This is inevitable as end users consume more video, apps, and services at home and on the fly over an ever-widening range of connected devices. Their frustrations with today’s somewhat messy digital environment (the lack of seamless delivery, a bewildering array of tariffs, inconsistent broadband quality) are reflected in the increasing shift in industry discussions to a focus on overall “quality of experience” as opposed to QoS for separate applications. The fact that broadband – across what will inevitably become a much more converged network – is driving the pace of change in the industry and beyond was clearer than ever.
“Quality of experience” is gaining more substance
Quality of experience can be a somewhat fluffy term unless defined properly, but it does sit neatly alongside other buzzwords used to describe the increasing sophistication of how companies in general sell to consumers; for example, “emotional” advertising or “personalized” content. It is particularly pertinent in the context of a growing number of end users buying multiple services from one provider. This makes consumers more aware of their overall experience – video viewing quality and range of content, ease of content portability, customer care, easy set-up, value for money – with a single company.

(Collected data)
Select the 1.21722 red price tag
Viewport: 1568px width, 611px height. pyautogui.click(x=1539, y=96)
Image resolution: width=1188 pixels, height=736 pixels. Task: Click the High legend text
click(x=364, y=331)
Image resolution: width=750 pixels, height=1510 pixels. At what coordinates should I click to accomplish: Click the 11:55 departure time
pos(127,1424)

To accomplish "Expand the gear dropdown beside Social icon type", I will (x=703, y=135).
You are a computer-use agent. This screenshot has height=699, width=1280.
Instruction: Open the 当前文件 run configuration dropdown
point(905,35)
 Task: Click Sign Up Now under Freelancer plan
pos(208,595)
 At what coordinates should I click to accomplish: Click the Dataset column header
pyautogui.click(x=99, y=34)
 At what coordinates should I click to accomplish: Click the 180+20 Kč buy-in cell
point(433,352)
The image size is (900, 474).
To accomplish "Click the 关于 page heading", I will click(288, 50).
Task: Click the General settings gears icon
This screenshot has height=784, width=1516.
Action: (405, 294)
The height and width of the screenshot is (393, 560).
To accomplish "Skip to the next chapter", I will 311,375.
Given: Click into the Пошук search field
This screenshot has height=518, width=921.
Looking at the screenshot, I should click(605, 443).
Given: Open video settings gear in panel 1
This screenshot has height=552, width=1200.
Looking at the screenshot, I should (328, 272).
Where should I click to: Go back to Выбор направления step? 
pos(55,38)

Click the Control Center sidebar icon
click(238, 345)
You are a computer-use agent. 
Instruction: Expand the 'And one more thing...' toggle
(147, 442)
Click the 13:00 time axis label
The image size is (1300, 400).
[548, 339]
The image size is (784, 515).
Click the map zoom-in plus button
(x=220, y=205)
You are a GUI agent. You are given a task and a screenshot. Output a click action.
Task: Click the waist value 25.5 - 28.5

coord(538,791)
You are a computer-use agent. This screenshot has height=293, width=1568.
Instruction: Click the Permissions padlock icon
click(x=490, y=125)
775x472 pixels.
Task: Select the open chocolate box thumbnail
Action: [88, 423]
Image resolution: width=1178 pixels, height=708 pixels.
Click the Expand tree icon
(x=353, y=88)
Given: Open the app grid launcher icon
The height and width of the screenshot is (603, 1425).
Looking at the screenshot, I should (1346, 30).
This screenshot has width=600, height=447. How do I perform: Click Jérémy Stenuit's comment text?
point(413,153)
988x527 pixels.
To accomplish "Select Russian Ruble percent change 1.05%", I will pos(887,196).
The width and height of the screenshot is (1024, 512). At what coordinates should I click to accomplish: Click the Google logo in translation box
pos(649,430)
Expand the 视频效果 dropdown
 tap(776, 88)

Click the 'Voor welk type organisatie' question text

### REQUIREMENT
According to the passage on quality of experience, why is the term particularly relevant now? Answer in one to three sentences. None of this collected data is needed for what comes next.

### WRITTEN SOLUTION
A growing number of end users are buying multiple services from one provider. This makes them more aware of their overall experience with that single company, including video quality and range of content, content portability, customer care, easy set-up, and value for money.